Prävention von Waldbränden

Naturnahe Forst­wirt­schaft, Bewusst­seins­bildung und gezielte Maß­nahmen machen Wälder wider­stands­fähiger gegen negative Folgen des Klima­wandels und Wald­brände.

© Grüner Wald, Feuerwehrmann in Uniform kniet auf Asphalt und sprüht Wasser aus Schlauch in den Wald
Waldbrandprävention kann die Einsatzkräfte entlasten.

Da die meisten Waldbrände durch menschliche Aktivitäten ausgelöst werden, liegt der wichtigste Hebel in der Prävention. Laut der Europäischen Umwelt­agentur entstehen die meisten Brände durch menschliches Verhalten wie offenes Feuer, Funkenflug oder Fahr­lässig­keit (Oom et al., 2022).

Waldbrandprävention bedeutet, Wälder widerstandsfähiger zu machen und gleichzeitig Wissen sowie Bewusstsein in der Bevölkerung zu stärken.

Anpassung der Wälder

Mischwälder mit unterschiedlichen Baumarten gelten als deutlich widerstandsfähiger als Monokulturen, insbesondere reine Nadel­holz­bestände. Auch das Management von Unter­holz und Tot­holz hilft dabei, die Menge an brenn­barem Material zu reduzieren. Zusätzlich können grüne Brand­schutz­streifen, kontrollierte Beweidung oder Feucht­gebiete als natürliche Barrieren wirken und die Ausbreitung von Feuer verlangsamen.

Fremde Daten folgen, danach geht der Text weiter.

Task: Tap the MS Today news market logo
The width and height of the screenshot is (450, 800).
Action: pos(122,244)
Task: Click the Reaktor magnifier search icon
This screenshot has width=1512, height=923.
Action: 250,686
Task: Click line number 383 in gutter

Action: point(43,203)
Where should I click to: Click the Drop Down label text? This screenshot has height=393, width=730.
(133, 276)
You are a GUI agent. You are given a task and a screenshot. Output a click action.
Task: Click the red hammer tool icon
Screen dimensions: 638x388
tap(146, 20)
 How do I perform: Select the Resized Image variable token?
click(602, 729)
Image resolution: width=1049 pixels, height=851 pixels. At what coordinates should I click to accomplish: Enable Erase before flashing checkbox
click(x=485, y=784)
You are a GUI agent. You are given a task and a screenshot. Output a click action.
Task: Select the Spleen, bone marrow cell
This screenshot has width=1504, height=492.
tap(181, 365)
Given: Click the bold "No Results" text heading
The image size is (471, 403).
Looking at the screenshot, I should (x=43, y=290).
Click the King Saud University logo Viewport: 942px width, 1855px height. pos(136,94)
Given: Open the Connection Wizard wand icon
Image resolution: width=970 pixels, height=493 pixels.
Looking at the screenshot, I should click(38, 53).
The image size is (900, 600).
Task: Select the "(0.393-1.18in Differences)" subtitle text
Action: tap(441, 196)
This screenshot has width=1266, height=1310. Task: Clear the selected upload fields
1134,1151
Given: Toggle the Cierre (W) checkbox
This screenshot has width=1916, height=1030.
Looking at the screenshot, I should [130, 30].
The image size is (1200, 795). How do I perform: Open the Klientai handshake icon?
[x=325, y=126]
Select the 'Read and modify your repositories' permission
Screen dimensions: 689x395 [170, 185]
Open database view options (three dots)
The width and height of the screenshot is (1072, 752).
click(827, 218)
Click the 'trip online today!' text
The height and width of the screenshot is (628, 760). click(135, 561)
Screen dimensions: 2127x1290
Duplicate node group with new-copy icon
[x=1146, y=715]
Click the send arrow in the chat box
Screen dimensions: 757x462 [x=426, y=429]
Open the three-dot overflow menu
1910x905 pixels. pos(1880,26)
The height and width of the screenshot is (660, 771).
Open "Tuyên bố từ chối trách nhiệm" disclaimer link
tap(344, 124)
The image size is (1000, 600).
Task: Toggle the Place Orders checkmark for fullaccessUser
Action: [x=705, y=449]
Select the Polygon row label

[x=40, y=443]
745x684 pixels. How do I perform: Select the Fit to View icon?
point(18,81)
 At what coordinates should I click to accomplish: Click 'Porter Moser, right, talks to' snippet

Richtiger Umgang mit Wald und Naturraum

Gleichzeitig braucht es mehr Bewusstsein im Umgang mit Wald und Natur­raum – besonders in trockenen Zeiten. Gerade in der sogenannten „Wildland Urban Interface Zone“, also dort, wo Siedlungen direkt an Wälder grenzen, steigt durch Freizeitnutzung, Tourismus und Bebauung das Risiko von Bränden deutlich an. Aufklärung, Sensibilisierung und verantwortungsvolles Verhalten im Wald sind daher ein wesentlicher Teil erfolgreicher Waldbrandprävention.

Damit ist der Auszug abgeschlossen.